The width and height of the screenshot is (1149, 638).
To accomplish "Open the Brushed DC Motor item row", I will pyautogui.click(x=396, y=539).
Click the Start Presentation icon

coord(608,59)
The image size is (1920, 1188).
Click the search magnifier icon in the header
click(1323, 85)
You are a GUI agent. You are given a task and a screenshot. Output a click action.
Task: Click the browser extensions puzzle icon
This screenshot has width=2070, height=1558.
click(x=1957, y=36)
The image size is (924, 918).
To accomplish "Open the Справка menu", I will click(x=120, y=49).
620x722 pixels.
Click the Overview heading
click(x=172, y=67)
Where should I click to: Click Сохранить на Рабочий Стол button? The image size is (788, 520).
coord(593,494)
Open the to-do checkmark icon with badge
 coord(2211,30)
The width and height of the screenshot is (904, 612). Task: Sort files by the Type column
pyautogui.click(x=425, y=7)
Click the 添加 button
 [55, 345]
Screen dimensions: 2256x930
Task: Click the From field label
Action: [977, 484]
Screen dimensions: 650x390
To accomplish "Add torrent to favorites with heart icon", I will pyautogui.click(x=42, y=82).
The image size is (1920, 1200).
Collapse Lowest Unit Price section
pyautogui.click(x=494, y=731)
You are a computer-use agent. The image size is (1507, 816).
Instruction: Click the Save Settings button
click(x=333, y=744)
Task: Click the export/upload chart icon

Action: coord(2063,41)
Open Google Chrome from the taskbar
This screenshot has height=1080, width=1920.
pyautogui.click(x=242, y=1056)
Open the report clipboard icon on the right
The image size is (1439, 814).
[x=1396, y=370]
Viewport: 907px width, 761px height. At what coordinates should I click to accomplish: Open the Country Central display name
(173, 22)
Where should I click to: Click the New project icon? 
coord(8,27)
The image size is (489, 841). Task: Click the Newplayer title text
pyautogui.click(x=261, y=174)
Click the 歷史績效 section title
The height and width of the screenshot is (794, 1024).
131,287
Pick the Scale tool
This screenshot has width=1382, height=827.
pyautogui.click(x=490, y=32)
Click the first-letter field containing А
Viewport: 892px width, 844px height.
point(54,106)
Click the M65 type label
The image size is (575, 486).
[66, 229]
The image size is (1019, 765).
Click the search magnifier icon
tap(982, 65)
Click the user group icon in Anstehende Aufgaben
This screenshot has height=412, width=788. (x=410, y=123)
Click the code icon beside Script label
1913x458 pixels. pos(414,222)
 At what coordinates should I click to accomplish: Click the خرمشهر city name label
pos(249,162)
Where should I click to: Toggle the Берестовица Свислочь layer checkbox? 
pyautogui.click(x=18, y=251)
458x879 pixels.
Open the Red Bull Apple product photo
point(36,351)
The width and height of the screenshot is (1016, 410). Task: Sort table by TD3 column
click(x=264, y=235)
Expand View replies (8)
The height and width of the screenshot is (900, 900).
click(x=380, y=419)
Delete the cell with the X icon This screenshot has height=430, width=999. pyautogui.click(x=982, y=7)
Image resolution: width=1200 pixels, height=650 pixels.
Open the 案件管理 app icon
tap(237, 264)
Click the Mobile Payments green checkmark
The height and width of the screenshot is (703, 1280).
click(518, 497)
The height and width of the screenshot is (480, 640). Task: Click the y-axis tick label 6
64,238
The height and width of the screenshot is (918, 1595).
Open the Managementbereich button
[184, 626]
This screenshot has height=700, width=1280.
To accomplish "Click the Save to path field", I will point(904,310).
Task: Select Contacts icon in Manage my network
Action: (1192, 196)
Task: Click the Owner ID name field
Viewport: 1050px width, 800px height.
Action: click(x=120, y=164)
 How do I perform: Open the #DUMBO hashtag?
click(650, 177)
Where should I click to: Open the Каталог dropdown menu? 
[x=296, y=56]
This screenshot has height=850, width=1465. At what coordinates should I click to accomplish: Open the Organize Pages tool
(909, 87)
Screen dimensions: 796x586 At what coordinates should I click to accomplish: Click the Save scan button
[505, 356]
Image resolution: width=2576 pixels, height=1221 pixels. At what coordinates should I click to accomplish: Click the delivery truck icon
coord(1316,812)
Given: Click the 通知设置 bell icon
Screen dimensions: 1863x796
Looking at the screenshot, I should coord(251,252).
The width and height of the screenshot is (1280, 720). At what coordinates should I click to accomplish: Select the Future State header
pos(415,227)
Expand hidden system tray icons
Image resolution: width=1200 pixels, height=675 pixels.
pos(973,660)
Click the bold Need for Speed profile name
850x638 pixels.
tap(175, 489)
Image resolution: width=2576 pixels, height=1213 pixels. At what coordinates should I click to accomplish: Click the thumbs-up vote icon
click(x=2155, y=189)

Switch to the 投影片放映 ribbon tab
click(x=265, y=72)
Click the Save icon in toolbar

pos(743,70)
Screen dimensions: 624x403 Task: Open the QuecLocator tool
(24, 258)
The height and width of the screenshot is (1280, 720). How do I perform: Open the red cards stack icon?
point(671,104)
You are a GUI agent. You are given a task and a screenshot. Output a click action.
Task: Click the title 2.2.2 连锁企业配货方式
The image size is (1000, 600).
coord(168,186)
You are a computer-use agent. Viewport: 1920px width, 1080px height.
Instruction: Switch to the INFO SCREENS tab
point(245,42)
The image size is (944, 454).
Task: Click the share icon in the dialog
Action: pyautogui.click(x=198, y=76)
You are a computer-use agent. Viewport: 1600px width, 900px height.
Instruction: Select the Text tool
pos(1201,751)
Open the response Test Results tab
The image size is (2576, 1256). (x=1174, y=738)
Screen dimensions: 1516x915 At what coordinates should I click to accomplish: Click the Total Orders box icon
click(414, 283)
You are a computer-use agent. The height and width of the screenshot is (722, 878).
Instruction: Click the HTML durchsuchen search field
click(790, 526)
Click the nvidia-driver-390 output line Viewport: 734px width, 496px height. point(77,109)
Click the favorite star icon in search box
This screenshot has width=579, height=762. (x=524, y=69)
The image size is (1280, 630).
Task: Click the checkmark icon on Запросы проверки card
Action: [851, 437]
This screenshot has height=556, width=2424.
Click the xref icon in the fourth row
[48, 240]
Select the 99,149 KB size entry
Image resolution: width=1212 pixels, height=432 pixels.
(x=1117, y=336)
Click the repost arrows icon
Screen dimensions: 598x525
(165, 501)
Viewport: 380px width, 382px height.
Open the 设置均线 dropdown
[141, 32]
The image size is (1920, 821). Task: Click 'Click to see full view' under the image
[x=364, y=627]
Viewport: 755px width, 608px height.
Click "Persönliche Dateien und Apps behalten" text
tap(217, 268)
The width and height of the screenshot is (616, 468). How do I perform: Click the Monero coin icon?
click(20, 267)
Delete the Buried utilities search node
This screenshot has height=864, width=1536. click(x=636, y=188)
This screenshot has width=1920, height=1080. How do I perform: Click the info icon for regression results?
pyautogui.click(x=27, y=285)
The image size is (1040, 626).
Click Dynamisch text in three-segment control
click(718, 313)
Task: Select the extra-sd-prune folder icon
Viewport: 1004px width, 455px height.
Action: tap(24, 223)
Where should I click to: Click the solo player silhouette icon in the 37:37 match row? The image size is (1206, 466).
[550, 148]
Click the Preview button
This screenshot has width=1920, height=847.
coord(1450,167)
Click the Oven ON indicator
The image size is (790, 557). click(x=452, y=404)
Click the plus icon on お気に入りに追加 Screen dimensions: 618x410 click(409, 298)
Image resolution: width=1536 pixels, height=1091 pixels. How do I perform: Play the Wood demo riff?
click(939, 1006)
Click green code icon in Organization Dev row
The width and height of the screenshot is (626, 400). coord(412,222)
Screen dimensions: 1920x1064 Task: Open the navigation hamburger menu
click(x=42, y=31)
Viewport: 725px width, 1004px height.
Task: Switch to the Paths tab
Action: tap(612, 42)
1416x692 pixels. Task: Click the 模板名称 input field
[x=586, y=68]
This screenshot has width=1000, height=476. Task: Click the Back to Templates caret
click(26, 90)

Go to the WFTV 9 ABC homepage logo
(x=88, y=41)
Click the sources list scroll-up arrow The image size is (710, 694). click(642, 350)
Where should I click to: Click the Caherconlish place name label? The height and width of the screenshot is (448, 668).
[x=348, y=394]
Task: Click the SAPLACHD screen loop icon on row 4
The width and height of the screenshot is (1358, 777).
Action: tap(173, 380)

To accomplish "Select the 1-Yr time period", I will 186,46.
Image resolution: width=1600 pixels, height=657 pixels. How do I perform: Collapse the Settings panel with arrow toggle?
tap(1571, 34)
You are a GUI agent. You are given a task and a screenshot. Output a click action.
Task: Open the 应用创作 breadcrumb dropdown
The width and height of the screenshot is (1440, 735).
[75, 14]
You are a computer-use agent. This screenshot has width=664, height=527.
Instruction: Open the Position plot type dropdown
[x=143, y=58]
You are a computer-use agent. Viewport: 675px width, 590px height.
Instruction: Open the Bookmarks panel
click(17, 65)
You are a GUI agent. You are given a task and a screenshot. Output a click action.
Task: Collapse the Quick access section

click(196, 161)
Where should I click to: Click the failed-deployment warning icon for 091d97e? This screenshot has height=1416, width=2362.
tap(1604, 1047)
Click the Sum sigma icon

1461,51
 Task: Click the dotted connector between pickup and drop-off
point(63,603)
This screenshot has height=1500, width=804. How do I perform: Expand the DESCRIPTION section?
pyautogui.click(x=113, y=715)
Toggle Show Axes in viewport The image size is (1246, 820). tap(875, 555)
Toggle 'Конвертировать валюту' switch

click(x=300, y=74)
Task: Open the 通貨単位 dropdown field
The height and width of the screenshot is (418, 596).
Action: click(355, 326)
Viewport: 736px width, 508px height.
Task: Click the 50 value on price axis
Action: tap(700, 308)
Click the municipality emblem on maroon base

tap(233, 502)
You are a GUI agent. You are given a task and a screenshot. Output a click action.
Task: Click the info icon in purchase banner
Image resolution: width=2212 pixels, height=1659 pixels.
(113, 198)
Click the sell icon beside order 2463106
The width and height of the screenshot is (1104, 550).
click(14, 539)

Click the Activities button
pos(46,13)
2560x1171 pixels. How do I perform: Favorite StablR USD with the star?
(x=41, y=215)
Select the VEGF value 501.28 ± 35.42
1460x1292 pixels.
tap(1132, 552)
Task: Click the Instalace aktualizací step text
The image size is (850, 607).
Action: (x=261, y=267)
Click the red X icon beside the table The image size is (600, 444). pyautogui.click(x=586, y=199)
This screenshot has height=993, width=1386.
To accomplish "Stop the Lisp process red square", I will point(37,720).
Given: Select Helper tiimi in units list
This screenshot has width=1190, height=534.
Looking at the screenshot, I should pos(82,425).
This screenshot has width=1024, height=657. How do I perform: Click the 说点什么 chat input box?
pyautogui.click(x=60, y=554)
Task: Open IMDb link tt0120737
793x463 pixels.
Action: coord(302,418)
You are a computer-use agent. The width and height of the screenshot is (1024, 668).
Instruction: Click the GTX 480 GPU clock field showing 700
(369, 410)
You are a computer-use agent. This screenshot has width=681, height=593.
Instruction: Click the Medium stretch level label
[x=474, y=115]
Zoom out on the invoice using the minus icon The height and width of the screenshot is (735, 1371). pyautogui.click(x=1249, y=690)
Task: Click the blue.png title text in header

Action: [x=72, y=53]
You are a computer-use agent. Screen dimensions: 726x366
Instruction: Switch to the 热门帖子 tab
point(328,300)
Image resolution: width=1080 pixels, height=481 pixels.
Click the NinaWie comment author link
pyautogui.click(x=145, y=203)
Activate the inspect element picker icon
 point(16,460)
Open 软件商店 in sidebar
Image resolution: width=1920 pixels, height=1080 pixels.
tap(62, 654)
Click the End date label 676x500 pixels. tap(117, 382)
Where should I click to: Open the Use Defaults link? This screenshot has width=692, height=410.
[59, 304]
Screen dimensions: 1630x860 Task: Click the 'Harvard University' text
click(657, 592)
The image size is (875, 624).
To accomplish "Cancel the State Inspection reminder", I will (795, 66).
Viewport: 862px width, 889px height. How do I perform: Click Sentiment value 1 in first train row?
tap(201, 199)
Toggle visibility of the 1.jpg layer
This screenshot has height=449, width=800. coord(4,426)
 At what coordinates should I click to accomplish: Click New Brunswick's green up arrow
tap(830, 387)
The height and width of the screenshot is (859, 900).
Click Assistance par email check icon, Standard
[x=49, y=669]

Enunciado: Pasa a una lista numerada el tramo de los registros que comienza con la línea que contiene "Click green code icon in Organization Dev row" y termina con la que contiene "pyautogui.click(x=113, y=715)", ambas incluidas, sin las líneas en blanco.

Solución:
1. Click green code icon in Organization Dev row
2. The width and height of the screenshot is (626, 400). coord(412,222)
3. Screen dimensions: 1920x1064 Task: Open the navigation hamburger menu
4. click(x=42, y=31)
5. Viewport: 725px width, 1004px height.
6. Task: Switch to the Paths tab
7. Action: tap(612, 42)
8. 1416x692 pixels. Task: Click the 模板名称 input field
9. [x=586, y=68]
10. This screenshot has width=1000, height=476. Task: Click the Back to Templates caret
11. click(26, 90)
12. Go to the WFTV 9 ABC homepage logo
13. (x=88, y=41)
14. Click the sources list scroll-up arrow The image size is (710, 694). click(642, 350)
15. Where should I click to: Click the Caherconlish place name label? The height and width of the screenshot is (448, 668).
16. [x=348, y=394]
17. Task: Click the SAPLACHD screen loop icon on row 4
18. The width and height of the screenshot is (1358, 777).
19. Action: tap(173, 380)
20. To accomplish "Select the 1-Yr time period", I will 186,46.
21. Image resolution: width=1600 pixels, height=657 pixels. How do I perform: Collapse the Settings panel with arrow toggle?
22. tap(1571, 34)
23. You are a GUI agent. You are given a task and a screenshot. Output a click action.
24. Task: Open the 应用创作 breadcrumb dropdown
25. The width and height of the screenshot is (1440, 735).
26. [75, 14]
27. You are a computer-use agent. This screenshot has width=664, height=527.
28. Instruction: Open the Position plot type dropdown
29. [x=143, y=58]
30. You are a computer-use agent. Viewport: 675px width, 590px height.
31. Instruction: Open the Bookmarks panel
32. click(17, 65)
33. You are a GUI agent. You are given a task and a screenshot. Output a click action.
34. Task: Collapse the Quick access section
35. click(196, 161)
36. Where should I click to: Click the failed-deployment warning icon for 091d97e? This screenshot has height=1416, width=2362.
37. tap(1604, 1047)
38. Click the Sum sigma icon
39. 1461,51
40.  Task: Click the dotted connector between pickup and drop-off
41. point(63,603)
42. This screenshot has height=1500, width=804. How do I perform: Expand the DESCRIPTION section?
43. pyautogui.click(x=113, y=715)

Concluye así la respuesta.